Ritiene che, giorno dopo giorno, progressivamente la Spagna adotterà misure analoghe a quelle italiane?

A questo punto penso proprio di sì. Nel bene e nel male, la Spagna segue  l’Italia a ruota, con uno scarto di pochi giorni. Spero che faremo tesoro dell’esperienza italiana al meglio, per poter far “virare la barca” della nazione quando siamo ancora in tempo.

Secondo la sua percezione, qual è il “sentiment” degli spagnoli rispetto all’epidemia?

Gli spagnoli in generale mi sono sempre sembrati meno inclini alla preoccupazione dei miei connazionali italiani. Anche in questo caso, visto che mantengo giornalmente contatti con persone di molte nazionalità, continuo a percepire l’italiano medio come una persona più incline all’ansia. Sappiamo che è un meccanismo di difesa: spero che in questo caso serva a salvare vite umane.Ritiene che se le Autorità lo chiedessero, gli spagnoli sarebbero disposti a chiudersi in casa, rinunciando al loro stile di vita?Senza dubbio: gli spagnoli condividono con gli italiani un carattere aperto e spesse volte “furbo”. Ma dopo oltre un decennio che vivo qui, posso dire che in generale la popolazione è molto ligia quando si tratta di rispettare le prescrizioni ed i divieti delle autorità. E già oggi girando per la città la cosa che balza agli occhi è il vuoto; la gente mostra di aver ben capito la gravità del momento, e comincia a stare in casa.  

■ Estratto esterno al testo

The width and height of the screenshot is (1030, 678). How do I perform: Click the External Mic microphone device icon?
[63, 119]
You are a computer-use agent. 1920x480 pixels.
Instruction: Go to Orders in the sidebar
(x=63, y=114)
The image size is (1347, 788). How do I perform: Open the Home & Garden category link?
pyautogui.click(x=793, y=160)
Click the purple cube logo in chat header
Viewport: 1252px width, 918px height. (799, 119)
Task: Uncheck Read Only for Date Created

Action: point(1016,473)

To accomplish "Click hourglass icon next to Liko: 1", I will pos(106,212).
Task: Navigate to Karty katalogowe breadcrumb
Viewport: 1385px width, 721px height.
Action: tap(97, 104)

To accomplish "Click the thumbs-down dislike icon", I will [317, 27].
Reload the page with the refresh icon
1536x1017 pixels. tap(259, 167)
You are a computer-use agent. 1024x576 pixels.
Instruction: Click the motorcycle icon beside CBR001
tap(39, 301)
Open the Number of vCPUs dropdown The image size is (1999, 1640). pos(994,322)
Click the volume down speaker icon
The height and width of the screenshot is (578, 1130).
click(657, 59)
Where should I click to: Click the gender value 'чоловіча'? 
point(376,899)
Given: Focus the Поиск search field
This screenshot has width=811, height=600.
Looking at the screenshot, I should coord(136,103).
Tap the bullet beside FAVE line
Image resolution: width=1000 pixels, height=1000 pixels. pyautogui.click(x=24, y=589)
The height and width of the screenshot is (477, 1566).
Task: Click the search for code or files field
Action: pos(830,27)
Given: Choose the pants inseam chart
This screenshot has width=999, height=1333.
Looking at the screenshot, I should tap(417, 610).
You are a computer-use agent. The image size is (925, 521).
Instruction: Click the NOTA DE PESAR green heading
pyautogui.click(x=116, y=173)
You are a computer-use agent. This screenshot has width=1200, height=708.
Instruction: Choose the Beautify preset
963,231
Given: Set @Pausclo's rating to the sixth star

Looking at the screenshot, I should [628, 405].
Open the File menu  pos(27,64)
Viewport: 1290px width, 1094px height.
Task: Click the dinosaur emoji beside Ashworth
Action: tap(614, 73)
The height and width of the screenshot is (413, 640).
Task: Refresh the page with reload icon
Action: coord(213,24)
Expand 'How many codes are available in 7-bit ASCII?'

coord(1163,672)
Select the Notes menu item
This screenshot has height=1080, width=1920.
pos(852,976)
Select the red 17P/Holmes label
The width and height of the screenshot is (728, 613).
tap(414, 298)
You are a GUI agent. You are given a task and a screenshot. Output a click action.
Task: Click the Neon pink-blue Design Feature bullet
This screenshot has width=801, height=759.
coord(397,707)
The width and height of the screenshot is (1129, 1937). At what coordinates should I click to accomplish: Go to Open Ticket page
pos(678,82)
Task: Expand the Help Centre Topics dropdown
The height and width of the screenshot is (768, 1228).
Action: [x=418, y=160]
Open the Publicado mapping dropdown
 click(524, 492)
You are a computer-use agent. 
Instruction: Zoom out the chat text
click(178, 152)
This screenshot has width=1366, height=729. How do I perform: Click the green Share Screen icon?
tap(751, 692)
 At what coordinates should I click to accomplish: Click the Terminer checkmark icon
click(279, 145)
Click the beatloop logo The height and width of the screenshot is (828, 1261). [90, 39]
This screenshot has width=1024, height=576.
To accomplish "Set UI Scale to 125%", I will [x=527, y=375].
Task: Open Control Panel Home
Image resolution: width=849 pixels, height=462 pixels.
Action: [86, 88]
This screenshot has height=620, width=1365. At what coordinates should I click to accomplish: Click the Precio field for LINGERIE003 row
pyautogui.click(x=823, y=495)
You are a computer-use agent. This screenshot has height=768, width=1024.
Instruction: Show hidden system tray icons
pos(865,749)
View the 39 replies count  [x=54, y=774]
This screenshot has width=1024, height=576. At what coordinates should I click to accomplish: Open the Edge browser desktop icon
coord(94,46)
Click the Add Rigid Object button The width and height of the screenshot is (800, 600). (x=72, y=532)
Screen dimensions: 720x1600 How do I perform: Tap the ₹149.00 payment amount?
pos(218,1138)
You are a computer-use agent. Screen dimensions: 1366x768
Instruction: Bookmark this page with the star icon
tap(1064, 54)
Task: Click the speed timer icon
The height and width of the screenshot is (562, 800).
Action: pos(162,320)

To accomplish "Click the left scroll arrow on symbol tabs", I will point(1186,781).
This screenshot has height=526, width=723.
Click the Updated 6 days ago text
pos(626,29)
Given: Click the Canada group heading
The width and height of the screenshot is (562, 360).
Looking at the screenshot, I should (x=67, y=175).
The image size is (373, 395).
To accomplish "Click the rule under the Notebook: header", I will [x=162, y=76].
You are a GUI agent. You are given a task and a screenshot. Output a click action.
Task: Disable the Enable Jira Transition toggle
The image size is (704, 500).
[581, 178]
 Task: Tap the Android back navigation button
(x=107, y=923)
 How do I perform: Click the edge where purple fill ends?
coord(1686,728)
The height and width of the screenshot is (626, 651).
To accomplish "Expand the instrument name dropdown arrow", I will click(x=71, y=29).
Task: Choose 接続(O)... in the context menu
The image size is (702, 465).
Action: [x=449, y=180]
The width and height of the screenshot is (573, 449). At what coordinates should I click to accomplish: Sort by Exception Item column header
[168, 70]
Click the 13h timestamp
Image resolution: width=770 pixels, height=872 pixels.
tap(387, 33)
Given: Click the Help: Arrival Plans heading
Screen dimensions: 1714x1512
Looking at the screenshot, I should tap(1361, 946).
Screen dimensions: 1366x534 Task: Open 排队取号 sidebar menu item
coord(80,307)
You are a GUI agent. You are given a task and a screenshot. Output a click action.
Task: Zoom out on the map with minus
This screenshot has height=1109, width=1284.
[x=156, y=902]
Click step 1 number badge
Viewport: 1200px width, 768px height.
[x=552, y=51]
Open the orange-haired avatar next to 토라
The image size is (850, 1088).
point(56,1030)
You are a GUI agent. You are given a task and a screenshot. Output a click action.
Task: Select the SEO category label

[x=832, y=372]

Enrico  ci conferma l’idea che ci eravamo fatti circa le risposte degli altri Governi europei rispetto a quella del nostro Paese. Diciamo la verità.  Credo che ognuno di noi si sia chiesto nei giorni scorsi: ma non è che stiamo esagerando?  Ma perchè nelle nostre città e nei nostri paesi c’è un’atmosfera di tipo “bellico”, addirittura con gli altoparlanti delle auto dei comuni che girano per le strade invitando a “restare in  casa”, mentre a Madrid piuttosto che a Londra o a Parigi si continua con la solita routine? La verità è che l’epidemia in Italia rispetto agli altri è in anticipo di due/tre settimane, e che inevitabilmente quello che sta succedendo da noi verrà replicato anche nel resto dell’Europa.Forse se gli “altri” avessero fatto tesoro di quanto succedeva qui da noi, e ci avessero trattato con un po’ meno sufficienza, avrebbero preso quelle misure che ora debbono assumere sotto l’incalzare del morbo.